Malah, saat hendak memasuki gedung dewan, di Jl. Wachid Hasyim depan kantor DPRD, warga terdampak sudah diserbu oleh sekitar 50 orang laki-laki yang menurut mereka adalah orang-orang yang sengaja didatangkan PT Gresik Jasatama untuk menggagalkan tuntutan warga terdampak. Nyaris terjadi benturan fisik antara kedua kelompok ini, yaitu kelompok yang menolak dan kelompok pendukung pelabuhan batubara. Untungnya Kapolres Gresik AKBP Kusworo Wibowo dan anak buah berhasil meredamnya.

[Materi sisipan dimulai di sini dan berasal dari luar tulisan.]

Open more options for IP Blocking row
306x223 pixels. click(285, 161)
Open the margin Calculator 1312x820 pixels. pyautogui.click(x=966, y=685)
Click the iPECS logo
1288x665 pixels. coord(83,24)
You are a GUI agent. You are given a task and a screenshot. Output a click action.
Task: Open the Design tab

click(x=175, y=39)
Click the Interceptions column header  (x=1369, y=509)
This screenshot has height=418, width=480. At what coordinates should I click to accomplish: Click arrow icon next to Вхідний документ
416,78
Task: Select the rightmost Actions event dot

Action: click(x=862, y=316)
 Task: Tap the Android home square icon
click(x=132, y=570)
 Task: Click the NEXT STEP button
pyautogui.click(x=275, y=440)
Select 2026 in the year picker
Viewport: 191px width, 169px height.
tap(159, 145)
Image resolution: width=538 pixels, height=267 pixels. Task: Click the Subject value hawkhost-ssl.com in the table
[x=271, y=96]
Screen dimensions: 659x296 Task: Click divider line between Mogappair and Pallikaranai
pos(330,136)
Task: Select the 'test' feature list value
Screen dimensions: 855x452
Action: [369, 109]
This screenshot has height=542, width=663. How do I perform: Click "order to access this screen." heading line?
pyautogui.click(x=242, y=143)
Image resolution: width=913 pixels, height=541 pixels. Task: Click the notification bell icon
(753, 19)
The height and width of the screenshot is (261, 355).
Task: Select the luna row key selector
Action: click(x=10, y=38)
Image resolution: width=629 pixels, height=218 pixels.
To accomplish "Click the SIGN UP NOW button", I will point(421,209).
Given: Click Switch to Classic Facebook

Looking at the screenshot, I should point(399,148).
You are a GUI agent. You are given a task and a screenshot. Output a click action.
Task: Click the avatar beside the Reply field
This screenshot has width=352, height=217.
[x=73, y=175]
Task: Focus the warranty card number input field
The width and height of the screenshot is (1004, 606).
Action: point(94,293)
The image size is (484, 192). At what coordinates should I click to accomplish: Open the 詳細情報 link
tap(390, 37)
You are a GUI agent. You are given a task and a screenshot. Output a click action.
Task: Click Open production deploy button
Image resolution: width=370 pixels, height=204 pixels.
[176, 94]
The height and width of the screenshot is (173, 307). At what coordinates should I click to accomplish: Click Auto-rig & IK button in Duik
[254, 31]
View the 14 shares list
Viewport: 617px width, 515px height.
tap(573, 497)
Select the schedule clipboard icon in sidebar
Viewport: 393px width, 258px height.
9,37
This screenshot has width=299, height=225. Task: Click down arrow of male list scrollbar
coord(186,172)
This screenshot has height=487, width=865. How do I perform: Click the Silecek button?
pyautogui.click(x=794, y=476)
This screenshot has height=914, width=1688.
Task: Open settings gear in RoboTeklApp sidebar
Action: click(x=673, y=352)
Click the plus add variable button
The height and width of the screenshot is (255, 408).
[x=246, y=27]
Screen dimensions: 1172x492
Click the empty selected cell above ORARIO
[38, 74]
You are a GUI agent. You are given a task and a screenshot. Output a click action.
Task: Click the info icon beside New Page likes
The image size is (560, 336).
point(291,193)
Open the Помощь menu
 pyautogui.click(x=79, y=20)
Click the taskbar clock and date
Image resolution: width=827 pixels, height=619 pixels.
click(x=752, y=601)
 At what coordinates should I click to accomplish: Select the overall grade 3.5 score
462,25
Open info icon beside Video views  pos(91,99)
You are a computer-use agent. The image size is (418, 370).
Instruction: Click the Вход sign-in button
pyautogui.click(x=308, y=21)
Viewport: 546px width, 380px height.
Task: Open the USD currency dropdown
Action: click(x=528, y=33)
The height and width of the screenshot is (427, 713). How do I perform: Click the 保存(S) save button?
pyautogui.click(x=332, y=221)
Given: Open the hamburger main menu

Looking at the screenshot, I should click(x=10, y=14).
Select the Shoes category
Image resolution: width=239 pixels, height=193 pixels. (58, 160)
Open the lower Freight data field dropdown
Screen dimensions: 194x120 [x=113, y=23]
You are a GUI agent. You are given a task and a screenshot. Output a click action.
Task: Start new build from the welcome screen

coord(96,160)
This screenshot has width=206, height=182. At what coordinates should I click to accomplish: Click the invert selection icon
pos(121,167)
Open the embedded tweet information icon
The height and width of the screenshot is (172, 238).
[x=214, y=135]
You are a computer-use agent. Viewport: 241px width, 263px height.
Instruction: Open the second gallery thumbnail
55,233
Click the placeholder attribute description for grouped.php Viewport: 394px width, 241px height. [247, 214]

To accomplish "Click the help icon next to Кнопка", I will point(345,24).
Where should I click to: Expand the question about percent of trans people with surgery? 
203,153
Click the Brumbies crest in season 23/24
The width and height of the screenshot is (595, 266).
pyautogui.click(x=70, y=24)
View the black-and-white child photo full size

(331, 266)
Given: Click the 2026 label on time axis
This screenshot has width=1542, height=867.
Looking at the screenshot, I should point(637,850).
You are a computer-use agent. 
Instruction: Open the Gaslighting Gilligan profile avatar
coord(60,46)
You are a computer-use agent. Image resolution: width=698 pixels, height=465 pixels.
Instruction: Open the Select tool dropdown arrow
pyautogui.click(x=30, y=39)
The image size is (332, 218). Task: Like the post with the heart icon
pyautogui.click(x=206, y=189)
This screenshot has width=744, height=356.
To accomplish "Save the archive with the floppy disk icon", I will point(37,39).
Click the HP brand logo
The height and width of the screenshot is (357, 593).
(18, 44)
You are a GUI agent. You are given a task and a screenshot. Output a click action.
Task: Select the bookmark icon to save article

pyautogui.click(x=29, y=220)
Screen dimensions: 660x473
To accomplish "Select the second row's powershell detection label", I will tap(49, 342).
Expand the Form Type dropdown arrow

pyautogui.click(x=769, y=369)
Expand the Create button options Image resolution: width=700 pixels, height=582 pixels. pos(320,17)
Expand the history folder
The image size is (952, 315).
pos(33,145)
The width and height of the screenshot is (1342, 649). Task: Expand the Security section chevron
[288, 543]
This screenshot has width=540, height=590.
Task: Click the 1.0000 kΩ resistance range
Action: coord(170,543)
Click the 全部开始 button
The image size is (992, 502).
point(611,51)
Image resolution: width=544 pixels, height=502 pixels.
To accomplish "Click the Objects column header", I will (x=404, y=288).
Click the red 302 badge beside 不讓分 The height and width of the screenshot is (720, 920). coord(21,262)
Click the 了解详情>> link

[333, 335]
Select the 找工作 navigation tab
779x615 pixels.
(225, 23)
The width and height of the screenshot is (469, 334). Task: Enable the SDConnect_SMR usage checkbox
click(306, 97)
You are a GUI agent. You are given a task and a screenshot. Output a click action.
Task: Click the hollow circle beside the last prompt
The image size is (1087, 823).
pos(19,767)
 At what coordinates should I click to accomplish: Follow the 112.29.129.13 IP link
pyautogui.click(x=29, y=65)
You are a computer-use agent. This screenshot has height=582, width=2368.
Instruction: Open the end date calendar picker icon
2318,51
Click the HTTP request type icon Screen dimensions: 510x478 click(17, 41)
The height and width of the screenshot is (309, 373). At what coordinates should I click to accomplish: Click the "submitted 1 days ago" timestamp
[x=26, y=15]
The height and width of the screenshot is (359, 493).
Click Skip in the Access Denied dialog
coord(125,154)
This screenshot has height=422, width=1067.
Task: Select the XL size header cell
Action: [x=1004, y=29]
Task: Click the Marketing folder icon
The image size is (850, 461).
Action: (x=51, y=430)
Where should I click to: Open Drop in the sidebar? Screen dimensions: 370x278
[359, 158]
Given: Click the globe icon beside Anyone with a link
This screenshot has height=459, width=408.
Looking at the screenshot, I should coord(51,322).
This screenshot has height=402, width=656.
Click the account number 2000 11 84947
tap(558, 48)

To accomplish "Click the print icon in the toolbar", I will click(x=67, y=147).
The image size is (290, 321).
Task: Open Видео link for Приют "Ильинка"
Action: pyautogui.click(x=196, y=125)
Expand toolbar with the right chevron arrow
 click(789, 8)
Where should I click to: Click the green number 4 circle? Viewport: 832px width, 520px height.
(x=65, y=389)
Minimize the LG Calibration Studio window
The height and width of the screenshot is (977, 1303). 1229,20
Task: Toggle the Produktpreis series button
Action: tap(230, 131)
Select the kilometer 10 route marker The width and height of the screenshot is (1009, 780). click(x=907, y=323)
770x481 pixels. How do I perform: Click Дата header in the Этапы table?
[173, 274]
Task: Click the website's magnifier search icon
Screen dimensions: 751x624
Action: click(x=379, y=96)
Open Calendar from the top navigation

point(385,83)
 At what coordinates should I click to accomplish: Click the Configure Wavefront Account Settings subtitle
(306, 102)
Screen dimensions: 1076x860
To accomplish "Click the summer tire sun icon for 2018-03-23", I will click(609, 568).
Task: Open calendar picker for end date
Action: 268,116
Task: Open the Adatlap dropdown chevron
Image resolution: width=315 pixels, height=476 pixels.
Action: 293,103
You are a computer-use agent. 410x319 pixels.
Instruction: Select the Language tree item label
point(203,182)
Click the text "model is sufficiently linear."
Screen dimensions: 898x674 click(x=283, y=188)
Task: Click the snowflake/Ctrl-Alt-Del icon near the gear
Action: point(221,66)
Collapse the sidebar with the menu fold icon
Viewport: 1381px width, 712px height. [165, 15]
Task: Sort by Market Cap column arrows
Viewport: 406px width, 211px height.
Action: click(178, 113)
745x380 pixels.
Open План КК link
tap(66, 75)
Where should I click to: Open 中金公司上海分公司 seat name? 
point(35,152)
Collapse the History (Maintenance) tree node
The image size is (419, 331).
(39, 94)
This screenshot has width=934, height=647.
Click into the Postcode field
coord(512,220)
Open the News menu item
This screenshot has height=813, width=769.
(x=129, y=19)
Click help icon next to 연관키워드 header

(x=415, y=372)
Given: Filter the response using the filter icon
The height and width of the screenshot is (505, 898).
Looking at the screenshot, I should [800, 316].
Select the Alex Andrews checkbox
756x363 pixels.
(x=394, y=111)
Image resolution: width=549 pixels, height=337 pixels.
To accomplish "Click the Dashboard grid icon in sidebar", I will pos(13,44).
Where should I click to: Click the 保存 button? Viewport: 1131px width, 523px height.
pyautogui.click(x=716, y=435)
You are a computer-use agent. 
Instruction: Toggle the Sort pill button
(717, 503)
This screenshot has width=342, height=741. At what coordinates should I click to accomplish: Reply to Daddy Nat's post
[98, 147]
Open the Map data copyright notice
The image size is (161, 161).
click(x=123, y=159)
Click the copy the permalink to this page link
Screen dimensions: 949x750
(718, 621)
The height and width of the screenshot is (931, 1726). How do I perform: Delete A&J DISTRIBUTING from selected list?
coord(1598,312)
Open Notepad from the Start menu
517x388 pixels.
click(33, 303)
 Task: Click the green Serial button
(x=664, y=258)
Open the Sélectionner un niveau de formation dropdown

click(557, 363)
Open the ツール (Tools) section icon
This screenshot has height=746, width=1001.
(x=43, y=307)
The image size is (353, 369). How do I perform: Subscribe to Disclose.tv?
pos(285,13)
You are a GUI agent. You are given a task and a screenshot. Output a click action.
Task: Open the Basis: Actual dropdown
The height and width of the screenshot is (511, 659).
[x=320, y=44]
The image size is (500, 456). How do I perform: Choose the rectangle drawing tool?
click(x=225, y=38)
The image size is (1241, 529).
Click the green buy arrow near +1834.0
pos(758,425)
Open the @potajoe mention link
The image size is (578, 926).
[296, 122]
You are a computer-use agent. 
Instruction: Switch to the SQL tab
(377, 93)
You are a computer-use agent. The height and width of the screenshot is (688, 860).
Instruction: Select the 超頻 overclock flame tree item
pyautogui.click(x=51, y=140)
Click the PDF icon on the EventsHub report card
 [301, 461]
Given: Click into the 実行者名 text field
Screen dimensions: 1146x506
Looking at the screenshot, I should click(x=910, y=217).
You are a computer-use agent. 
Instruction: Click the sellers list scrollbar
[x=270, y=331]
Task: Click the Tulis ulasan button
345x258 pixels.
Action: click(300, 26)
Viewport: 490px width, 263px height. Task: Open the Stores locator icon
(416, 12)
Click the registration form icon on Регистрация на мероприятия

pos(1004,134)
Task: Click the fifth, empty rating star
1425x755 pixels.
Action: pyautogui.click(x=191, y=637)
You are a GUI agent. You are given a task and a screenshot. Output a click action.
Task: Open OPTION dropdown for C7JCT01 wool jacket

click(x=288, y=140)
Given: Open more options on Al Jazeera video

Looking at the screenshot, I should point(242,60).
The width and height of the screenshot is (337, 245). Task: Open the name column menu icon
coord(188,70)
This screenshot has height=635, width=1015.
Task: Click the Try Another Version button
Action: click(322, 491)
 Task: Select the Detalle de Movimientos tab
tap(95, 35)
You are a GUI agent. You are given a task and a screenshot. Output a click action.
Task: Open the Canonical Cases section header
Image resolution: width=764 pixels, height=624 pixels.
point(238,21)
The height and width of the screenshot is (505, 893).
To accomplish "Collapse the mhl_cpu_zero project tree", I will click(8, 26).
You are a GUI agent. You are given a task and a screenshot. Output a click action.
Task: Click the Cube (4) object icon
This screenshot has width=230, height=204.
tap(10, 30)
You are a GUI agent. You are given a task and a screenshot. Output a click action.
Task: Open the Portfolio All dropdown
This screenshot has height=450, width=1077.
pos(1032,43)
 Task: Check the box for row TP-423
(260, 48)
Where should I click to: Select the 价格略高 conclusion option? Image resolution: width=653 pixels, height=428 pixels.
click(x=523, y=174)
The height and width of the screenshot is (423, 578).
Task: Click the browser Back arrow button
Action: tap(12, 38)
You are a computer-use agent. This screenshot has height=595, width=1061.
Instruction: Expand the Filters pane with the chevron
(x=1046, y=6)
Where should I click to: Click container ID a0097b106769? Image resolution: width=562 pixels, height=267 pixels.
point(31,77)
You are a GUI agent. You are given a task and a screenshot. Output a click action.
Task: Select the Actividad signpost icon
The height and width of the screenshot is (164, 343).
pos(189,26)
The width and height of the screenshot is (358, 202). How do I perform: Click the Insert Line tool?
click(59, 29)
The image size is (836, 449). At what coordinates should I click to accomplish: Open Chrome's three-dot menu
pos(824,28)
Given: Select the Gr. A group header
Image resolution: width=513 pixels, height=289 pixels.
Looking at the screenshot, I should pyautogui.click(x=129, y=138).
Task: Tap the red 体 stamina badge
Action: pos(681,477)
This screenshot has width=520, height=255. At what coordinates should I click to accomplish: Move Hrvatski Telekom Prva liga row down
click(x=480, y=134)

Jadi wajar apabila perwakilan warga terdampak batubara yang masuk ke ruang sidang paripurna jadi kurang bersemangat. Mereka berprasangka, Ketua DPRD pasti akan menggiring untuk dicapainya kesepakatan antara warga terdampak batubara dengan pihak PT Gresik Jasatama.
Maklum, warga sudah mengetahui bahwa antara Fandi Ahmad Yani dengan PT Gresik Jasatama memang ada ikatan kerja, yaitu selama ini pihak PT Gresik Jasatama menggunakan truk-truk milik Fandi Ahmad Yani untuk mengangkut batubara dari pelabuhan ke tempat pemilik batubara. Fandi Ahmad Yani sendiri sudah mengakui adanya kontrak kerja itu.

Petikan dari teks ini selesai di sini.